■ **MATÉRIEL PRÉSENTÉ**
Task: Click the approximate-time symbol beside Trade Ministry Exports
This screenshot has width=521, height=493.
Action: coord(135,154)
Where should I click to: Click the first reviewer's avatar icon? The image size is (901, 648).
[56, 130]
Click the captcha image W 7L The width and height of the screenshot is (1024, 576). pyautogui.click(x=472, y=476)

--

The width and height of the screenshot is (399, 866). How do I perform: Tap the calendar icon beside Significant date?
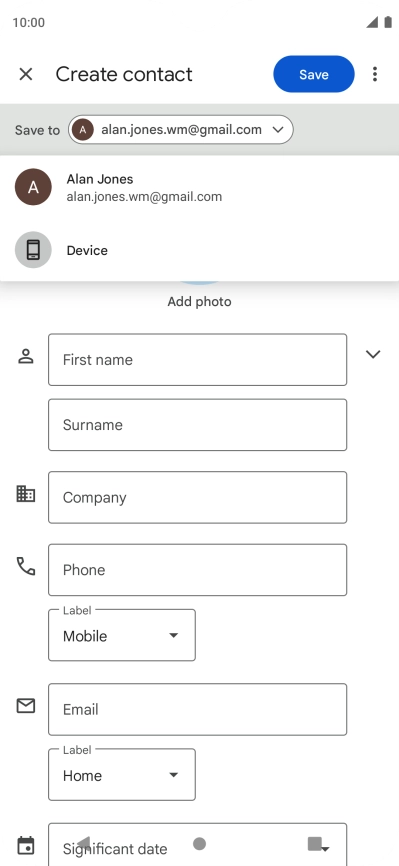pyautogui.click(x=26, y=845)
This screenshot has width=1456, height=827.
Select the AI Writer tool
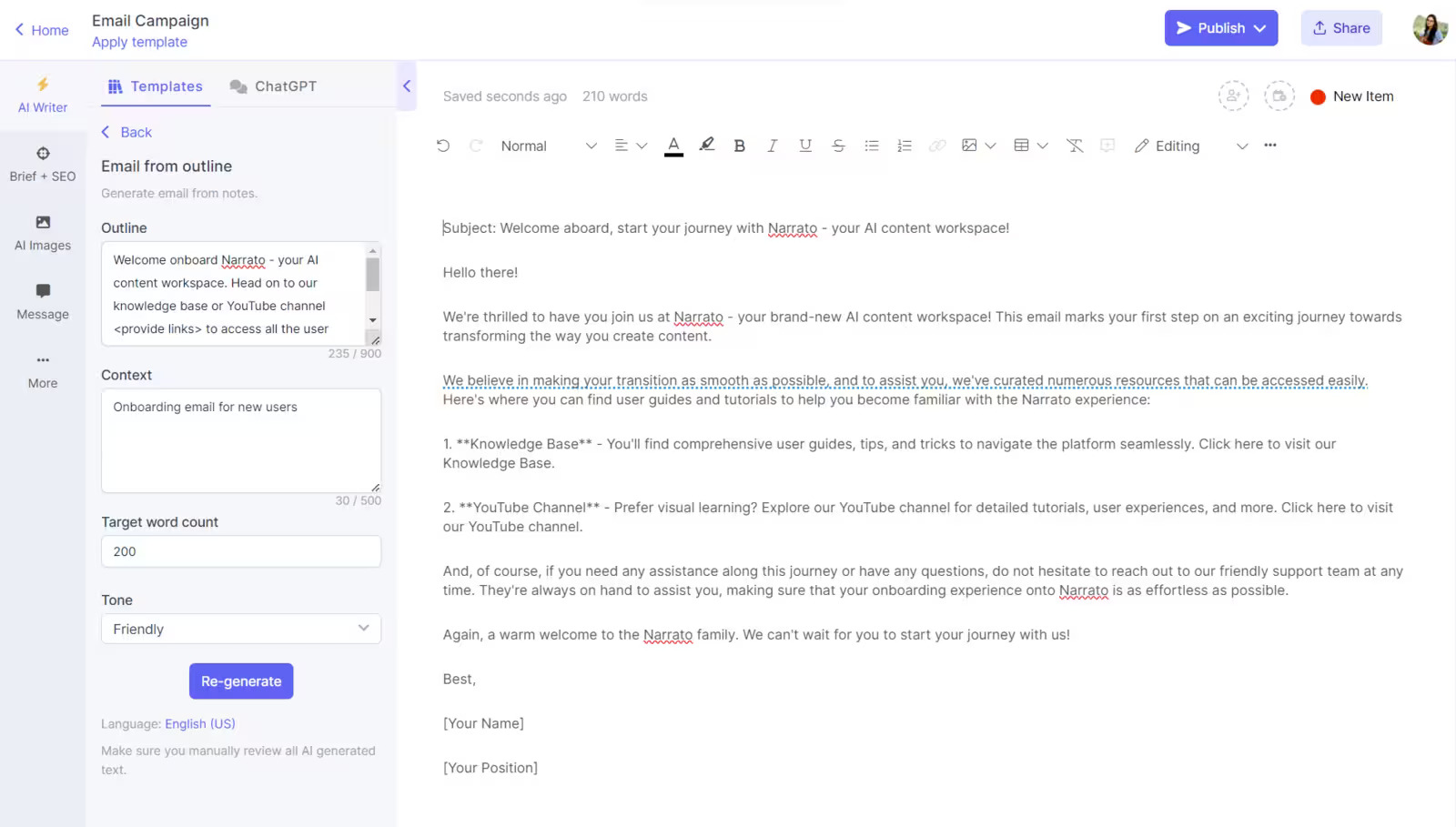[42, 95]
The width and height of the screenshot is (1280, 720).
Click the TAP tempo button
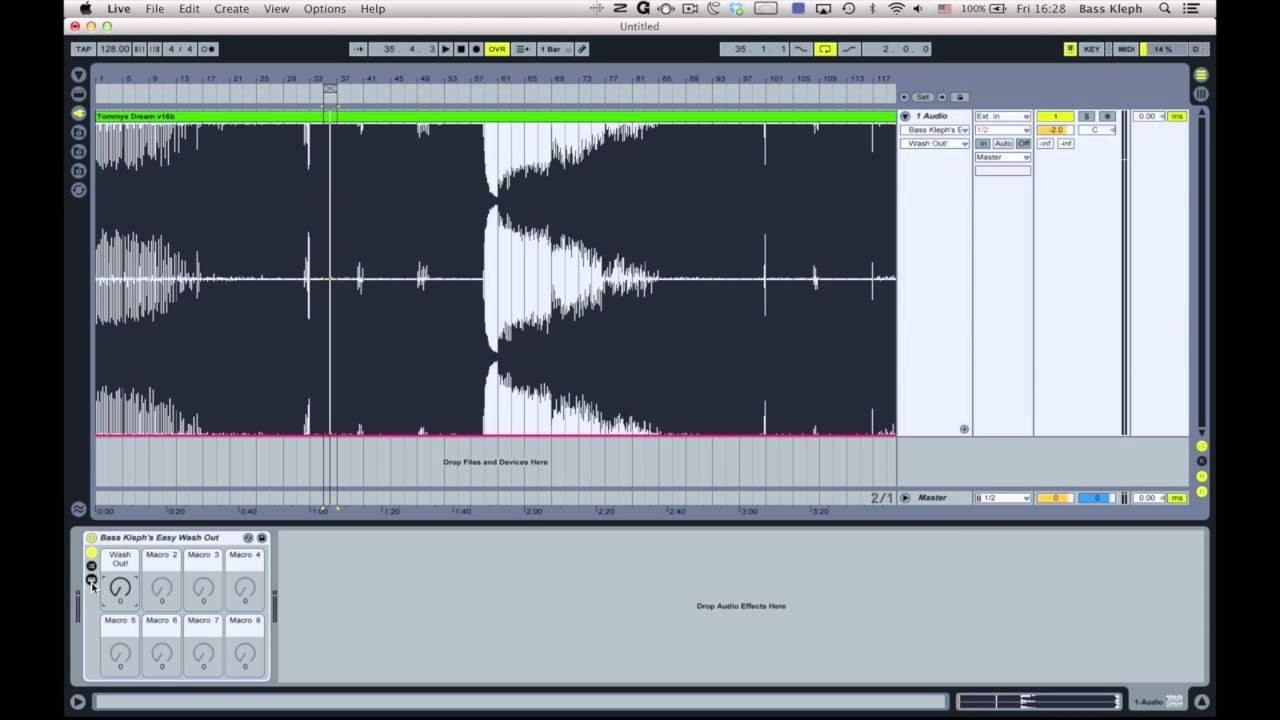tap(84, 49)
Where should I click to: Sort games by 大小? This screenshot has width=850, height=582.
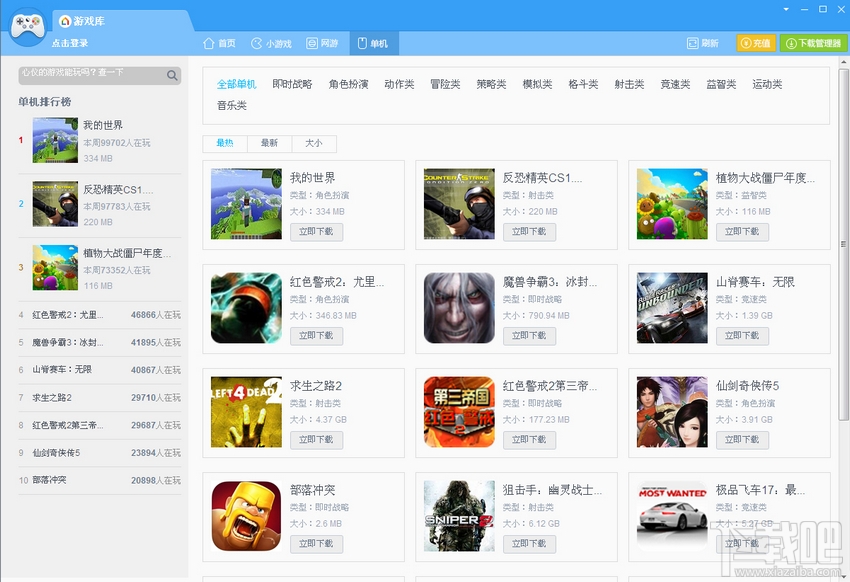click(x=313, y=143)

■ **CONSIGNE**
Montrez toutes les lignes du matériel où figure le mot « beside ».

■ **RÉPONSE ATTENDUE**
Task: Click the approximate-time symbol beside Trade Ministry Exports
The width and height of the screenshot is (399, 866). How do I perform: Tap the calendar icon beside Significant date?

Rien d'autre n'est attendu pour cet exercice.